_Written instruction_
Print, word for word, the stretch of the Smalltalk bitwise-operations text from "('%1 or %2 is %3' %" through "16r7F value: 4 .".

======== Source text ========

Since GNU Smalltalk by default runs without a graphical user interface, I wrote the program in that dialect. The actual methods for bitwise operations (bitAnd:, etc.) are the same in all implementations.

| testBitFunc |
testBitFunc := [ :a :b |
('%1 and %2 is %3' % { a. b. (a bitAnd: b) }) displayNl.
('%1 or %2 is %3' % { a. b. (a bitOr: b) }) displayNl.
('%1 xor %2 is %3' % { a. b. (a bitXor: b) }) displayNl.
('not %1 is %2' % { a. (a bitInvert) }) displayNl.
('%1 left shift %2 is %3' % { a. b. (a bitShift: b) }) displayNl.
('%1 right shift %2 is %3' % { a. b. (a bitShift: (b negated)) }) displayNl.
].
testBitFunc value: 16r7F value: 4 .

in addition to the above,

Works with: Smalltalk/X
(a bitClear: b) "mask out bits"
(a bitAt: index) "retrieve a bit (bit-index, one-based)"
(a setBit: index) "set a bit (bit-index)"
(a clearBit: index) "clear a bit (bit-index)"
(a invertBit: index) "invert a bit (bit index)"

======== Available data ========

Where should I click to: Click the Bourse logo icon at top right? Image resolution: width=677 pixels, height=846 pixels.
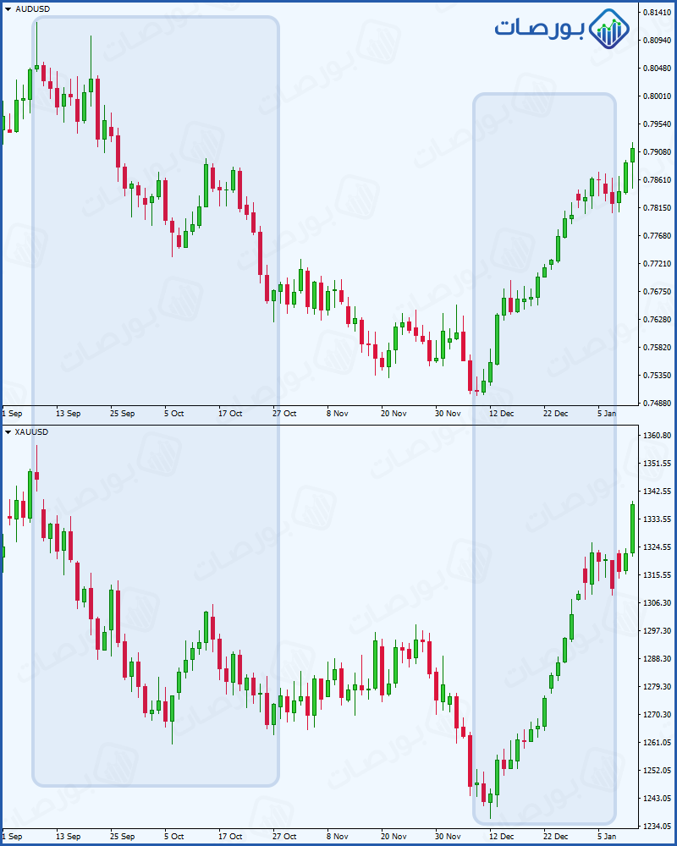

========

_Written solution_
('%1 or %2 is %3' % { a. b. (a bitOr: b) }) displayNl.
('%1 xor %2 is %3' % { a. b. (a bitXor: b) }) displayNl.
('not %1 is %2' % { a. (a bitInvert) }) displayNl.
('%1 left shift %2 is %3' % { a. b. (a bitShift: b) }) displayNl.
('%1 right shift %2 is %3' % { a. b. (a bitShift: (b negated)) }) displayNl.
].
testBitFunc value: 16r7F value: 4 .